The same names work in Cypher. SPARQL and SQL/PGQ follow the same shape where supported.

text_score with a threshold

MATCH (doc:Article)
WHERE text_score(doc.body, 'attention mechanisms') > 0.0
RETURN doc.title

With a text index on Article.body, the planner rewrites this into a TextScanOperator in threshold mode, pulling only matching documents from the inverted index. Without an index, the same query falls through to per-row BM25 evaluation (slow but correct).

text_match as a boolean

MATCH (doc:Article)
WHERE text_match(doc.body, 'rust')
RETURN doc.title

text_match is the index-friendly way to ask "does this document match the query at all?" and maps to the same TextScan operator without needing a threshold.

Top-K by score

Pair ORDER BY ... DESC LIMIT k with a score function and the planner recognizes it as top-K, pushing k into the underlying scan:

MATCH (doc:Article)
RETURN doc.title, text_score(doc.body, 'attention mechanisms') AS score
ORDER BY text_score(doc.body, 'attention mechanisms') DESC
LIMIT 10

The same pattern works for vector similarity:

MATCH (doc:Article)
RETURN doc.title
ORDER BY cosine_similarity(doc.embedding, [0.85, 0.15, 0.05]) DESC
LIMIT 5

Vector similarity thresholds

MATCH (doc:Article)
WHERE cosine_similarity(doc.embedding, [0.85, 0.15, 0.05]) > 0.5
RETURN doc.title

With a vector index, this pushes down into a VectorScanOperator. Without one, the planner falls back to brute-force per-row evaluation so the query still returns the correct rows.

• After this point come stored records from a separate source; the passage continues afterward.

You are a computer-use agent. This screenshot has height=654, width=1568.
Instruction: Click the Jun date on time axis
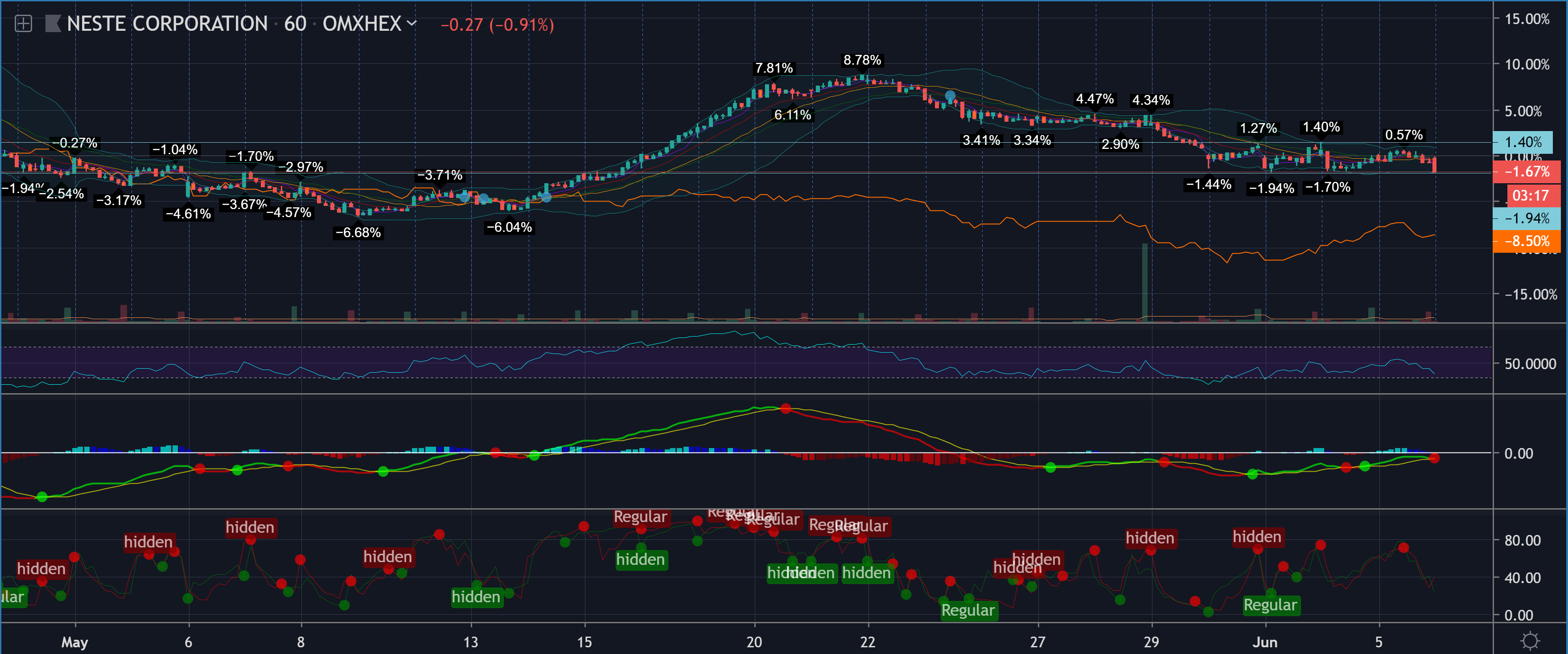point(1265,642)
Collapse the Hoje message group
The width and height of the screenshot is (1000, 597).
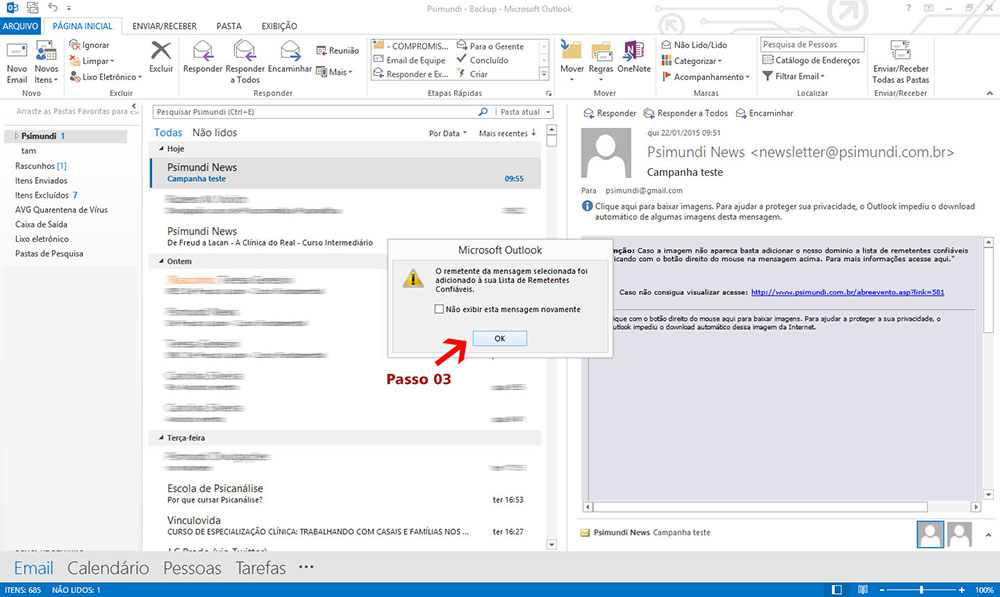point(156,148)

Use euclidean_distance(...) < threshold for the distance formulation:

MATCH (doc:Article)
WHERE euclidean_distance(doc.embedding, [0.9, 0.1, 0.0]) < 0.5
RETURN doc.title

Operator direction matters for pushdown

Natural directions push down to an index scan: cosine_similarity(prop, q) > t, euclidean_distance(prop, q) < t, manhattan_distance(prop, q) < t, and text_score(prop, q) > t / text_score(prop, q) >= t. Inverted comparisons (e.g. cosine_similarity < t), dot_product (not currently pushdown-supported), and queries whose vector is not resolvable at plan time (property reference, unresolved parameter) also fall through to brute-force per-row evaluation.

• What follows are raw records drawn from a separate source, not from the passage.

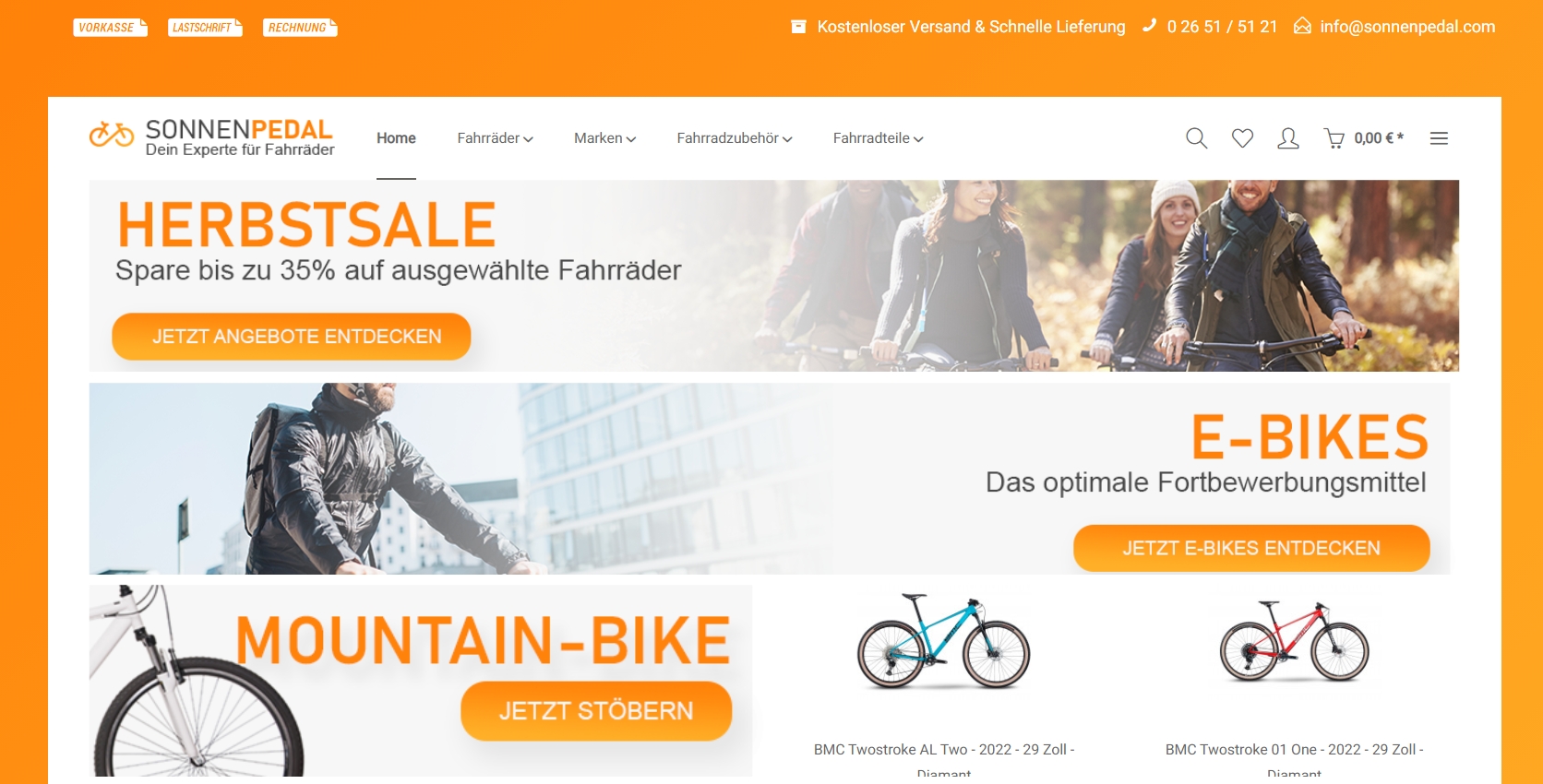Click Jetzt Angebote Entdecken button
The image size is (1543, 784).
click(x=292, y=337)
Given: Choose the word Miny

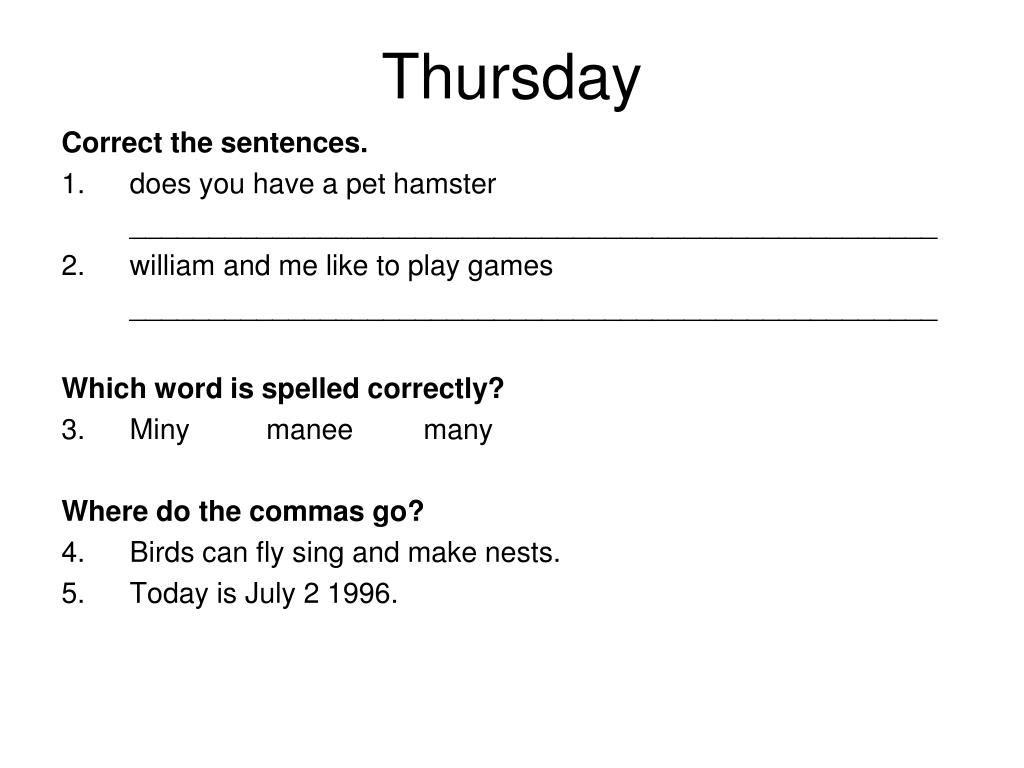Looking at the screenshot, I should (159, 430).
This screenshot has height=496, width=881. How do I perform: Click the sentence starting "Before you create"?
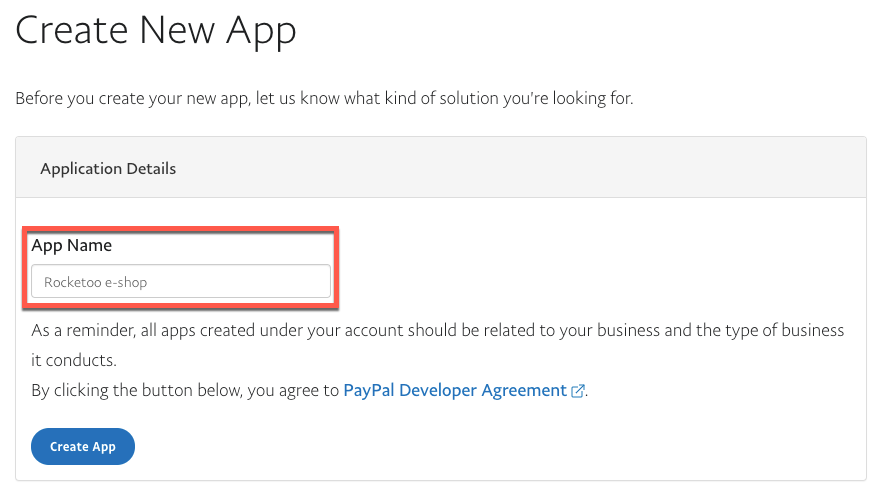click(x=324, y=98)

Compound predicates (AND / OR)

Filter expressions compose with other WHERE predicates. AND narrows, OR unions:

MATCH (doc:Article)
WHERE cosine_similarity(doc.embedding, [0.85, 0.15, 0.05]) > 0.3
  AND text_match(doc.body, 'attention mechanisms')
RETURN doc.title
MATCH (doc:Article)
WHERE cosine_similarity(doc.embedding, [0.1, 0.9, 0.0]) > 0.9
   OR text_match(doc.body, 'attention mechanisms')
RETURN doc.title

Combining with graph patterns

Filter expressions run after pattern matching, so you can gate a traversal on similarity:

MATCH (u:User {name: 'Alix'})-[:FOLLOWS]->(friend)-[:WROTE]->(doc:Article)
WHERE cosine_similarity(doc.embedding, [0.85, 0.15, 0.05]) > 0.3
RETURN doc.title

Here the user → friend → article traversal produces candidate rows, and the vector similarity predicate filters them per-row.

Projecting the score

Reusing the same call in WHERE and RETURN does not recompute: the planner keeps the score column from the scan and projects it through.

MATCH (doc:Article)
WHERE text_score(doc.body, 'attention mechanisms') > 0.0
RETURN doc.title, text_score(doc.body, 'attention mechanisms') AS score

If you only need the score (no threshold), put it in RETURN without a WHERE clause. The planner falls back to per-row scoring, returning one row per matched node with a Float64 (or 0.0 for non-matches):

MATCH (doc:Article)
RETURN doc.title, text_score(doc.body, 'rust database') AS score

Graceful degradation without indexes

Missing index Behavior
No text index text_score returns 0.0 per row, text_match returns false per row, query still runs
No vector index cosine_similarity / euclidean_distance evaluate per-row over all candidates

Queries still return correct results in every case, but with an index the planner executes them through dedicated scan operators instead of a full scan.